Well. As I sat listening to OPG do its bafflegab routine, these are some of the possible award ideas I came up with:

Acronym Creation Award The nuclear so-called “experts” get a gold star for their continual ongoing creation of fancy acronyms! One of the latest is PPE. It stands for “Plant Perimeter Envelope.” The PPE is somehow related to the “bounding framework” that allows the planners to leave out things in their planning that just aren’t convenient for them to consider.

Bore ‘em to Death Award If you can’t convince ordinary intelligent people with actual facts & truth, & can’t even fool ‘em with all your fancy acronyms & technical language, BORE THEM TO DEATH with your monotone recital of boring & unbelievable bullshit. Bleah bleah bleah bleah bleah… (I swear, if there had been a boredom thermometer in the room, it would have burst its containment vessel when OPG presenters were doing their bit. I’m pretty sure I heard the snort of someone caught out snoring…)

Cognitive Dissonance Award for spewing verbal bafflegab that is way-way-way off the charts of anything resembling truth & accuracy – all the while maintaining a straight face as you do it.

Creative Language Creation Award for terms like PPE (see above) & phrases such as “credible accident scenario.” The nuclear industry gets away with what amounts to murder by doing their planning for possible disasters by only considering what they call “credible accident scenarios.” The problem, of course, is it’s always the incredible accidents that actually crop up…

Language Twister Award OPG (& their licensing body, the CNSC) are forever claiming to be “open & transparent” when they are anything but. Here’s a beauty they’re using about the Environmental Assessment process & plan for the proposed new reactors at Darlington: it’s a “technology-neutral” plan. You have to have a law degree & a doctorate in Nuclear Industry Bullshit to understand all this nonsense, btw, & I am very upfront about the fact that I have neither. I personally will never be able to “get” how you can call the planning process for nuclear reactors “technology-neutral.” Oughta be more like morality-neutral, if you ask me…

Robust Language Award for bullshitters who seem to think if you simply call something “robust,” that will necessarily not just make it so, but will also make it believable to the most major skeptic. I guess we are all supposed to fall all over these brilliant planners & “just trust them” & their preposterous claims. Gee. If you say it’s robust, then it must be…eh???

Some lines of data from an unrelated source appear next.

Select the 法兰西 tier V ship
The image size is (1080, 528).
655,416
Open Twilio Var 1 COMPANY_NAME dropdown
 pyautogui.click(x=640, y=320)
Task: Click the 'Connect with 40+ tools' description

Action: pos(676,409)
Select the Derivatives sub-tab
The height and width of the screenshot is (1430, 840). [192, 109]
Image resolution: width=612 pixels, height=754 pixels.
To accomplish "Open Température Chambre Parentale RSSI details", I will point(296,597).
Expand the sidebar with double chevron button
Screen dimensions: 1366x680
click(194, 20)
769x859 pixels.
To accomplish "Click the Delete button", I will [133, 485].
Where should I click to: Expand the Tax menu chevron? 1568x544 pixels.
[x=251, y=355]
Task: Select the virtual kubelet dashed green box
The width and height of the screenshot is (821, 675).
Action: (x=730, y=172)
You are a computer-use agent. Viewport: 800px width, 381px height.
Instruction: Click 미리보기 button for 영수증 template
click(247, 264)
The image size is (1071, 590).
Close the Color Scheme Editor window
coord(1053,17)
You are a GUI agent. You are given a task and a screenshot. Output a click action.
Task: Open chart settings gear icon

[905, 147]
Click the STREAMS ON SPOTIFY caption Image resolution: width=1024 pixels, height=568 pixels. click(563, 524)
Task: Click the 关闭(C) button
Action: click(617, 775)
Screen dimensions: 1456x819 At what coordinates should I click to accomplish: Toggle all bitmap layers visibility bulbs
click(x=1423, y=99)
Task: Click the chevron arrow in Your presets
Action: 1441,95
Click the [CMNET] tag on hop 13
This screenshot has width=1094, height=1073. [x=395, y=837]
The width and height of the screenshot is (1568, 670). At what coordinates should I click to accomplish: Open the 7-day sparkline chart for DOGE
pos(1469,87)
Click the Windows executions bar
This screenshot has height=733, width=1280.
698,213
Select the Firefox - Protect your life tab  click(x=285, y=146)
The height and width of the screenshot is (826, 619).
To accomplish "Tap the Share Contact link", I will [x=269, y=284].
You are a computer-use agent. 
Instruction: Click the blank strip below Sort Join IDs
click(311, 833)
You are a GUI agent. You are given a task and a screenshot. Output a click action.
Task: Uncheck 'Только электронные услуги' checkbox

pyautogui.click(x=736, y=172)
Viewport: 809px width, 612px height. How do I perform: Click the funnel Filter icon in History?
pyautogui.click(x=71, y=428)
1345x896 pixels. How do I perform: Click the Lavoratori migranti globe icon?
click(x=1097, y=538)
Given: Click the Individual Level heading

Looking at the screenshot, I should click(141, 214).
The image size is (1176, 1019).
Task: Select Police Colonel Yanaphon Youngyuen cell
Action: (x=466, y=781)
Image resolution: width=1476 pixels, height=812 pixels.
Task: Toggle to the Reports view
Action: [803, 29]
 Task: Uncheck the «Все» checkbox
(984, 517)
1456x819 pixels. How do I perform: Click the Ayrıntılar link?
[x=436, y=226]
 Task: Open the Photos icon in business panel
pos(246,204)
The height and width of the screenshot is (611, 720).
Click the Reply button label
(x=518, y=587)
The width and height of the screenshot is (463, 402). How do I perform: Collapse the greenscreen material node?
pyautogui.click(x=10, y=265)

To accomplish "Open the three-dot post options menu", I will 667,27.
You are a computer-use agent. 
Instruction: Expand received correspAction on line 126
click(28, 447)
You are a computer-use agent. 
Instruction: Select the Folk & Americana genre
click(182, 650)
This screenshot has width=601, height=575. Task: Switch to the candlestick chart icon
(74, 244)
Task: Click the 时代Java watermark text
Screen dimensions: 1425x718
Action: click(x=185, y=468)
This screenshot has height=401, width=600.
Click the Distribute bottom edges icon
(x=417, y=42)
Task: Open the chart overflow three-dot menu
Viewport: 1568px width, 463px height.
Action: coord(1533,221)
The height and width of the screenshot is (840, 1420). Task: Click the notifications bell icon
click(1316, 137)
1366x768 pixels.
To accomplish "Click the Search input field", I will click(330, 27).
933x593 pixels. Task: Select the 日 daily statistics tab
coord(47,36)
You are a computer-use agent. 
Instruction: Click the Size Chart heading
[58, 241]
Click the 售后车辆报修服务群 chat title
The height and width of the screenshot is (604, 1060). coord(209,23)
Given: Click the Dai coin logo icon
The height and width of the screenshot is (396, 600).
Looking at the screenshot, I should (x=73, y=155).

The super-duper VACUUM award goes to all the foot soldiers of the nuclear industry who operate in a complete moral & ethical vacuum. That noisy sucking sound you hear is the sound of all moral & ethical considerations of the real consequences of the creation & use of nuclear energy being sucked right out of the room. The world, actually. And, hmmm….also the sound of millions & billions of taxpayers’ dollars being sucked out of all us unwitting citizens.


p.s. Ah, dear Reader. Just think of what could be accomplished if only all the mental & intellectual & spiritual energy...not to mention all those financial resources...wasted in this deadly & immoral industry...were put to use on finding real solutions to the world’s problems….hmmmm??? Kinda breaks a person’s heart to think about it too much, doesn’t it??